(Input data)

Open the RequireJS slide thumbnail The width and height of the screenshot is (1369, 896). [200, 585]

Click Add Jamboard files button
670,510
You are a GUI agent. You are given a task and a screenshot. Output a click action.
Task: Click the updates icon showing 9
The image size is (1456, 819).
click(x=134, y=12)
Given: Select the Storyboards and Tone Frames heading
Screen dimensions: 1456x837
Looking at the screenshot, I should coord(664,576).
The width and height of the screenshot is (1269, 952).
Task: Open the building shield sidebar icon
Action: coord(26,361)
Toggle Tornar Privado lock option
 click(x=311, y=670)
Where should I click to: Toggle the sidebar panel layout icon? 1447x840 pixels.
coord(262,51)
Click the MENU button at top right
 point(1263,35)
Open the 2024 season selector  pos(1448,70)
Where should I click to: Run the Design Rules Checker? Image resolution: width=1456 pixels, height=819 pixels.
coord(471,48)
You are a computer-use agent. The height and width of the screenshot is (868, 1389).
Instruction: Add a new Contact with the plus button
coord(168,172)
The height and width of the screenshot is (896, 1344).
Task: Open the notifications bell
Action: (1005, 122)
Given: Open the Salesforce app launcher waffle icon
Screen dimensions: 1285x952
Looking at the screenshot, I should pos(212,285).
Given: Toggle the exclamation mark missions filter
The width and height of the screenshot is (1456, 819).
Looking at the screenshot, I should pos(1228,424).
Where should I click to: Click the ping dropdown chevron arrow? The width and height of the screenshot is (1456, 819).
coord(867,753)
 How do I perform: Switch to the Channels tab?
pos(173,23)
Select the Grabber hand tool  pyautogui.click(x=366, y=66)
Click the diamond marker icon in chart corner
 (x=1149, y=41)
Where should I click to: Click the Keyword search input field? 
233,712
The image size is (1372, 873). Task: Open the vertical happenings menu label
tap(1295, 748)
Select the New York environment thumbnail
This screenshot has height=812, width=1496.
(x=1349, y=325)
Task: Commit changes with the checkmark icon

(End Input data)

Please reproduce exactly the lines from the first one of the records above through the line containing "Open the 2024", both included, and nothing else.

**Completed exercise:**
Open the RequireJS slide thumbnail The width and height of the screenshot is (1369, 896). [200, 585]

Click Add Jamboard files button
670,510
You are a GUI agent. You are given a task and a screenshot. Output a click action.
Task: Click the updates icon showing 9
The image size is (1456, 819).
click(x=134, y=12)
Given: Select the Storyboards and Tone Frames heading
Screen dimensions: 1456x837
Looking at the screenshot, I should coord(664,576).
The width and height of the screenshot is (1269, 952).
Task: Open the building shield sidebar icon
Action: coord(26,361)
Toggle Tornar Privado lock option
 click(x=311, y=670)
Where should I click to: Toggle the sidebar panel layout icon? 1447x840 pixels.
coord(262,51)
Click the MENU button at top right
 point(1263,35)
Open the 2024 season selector  pos(1448,70)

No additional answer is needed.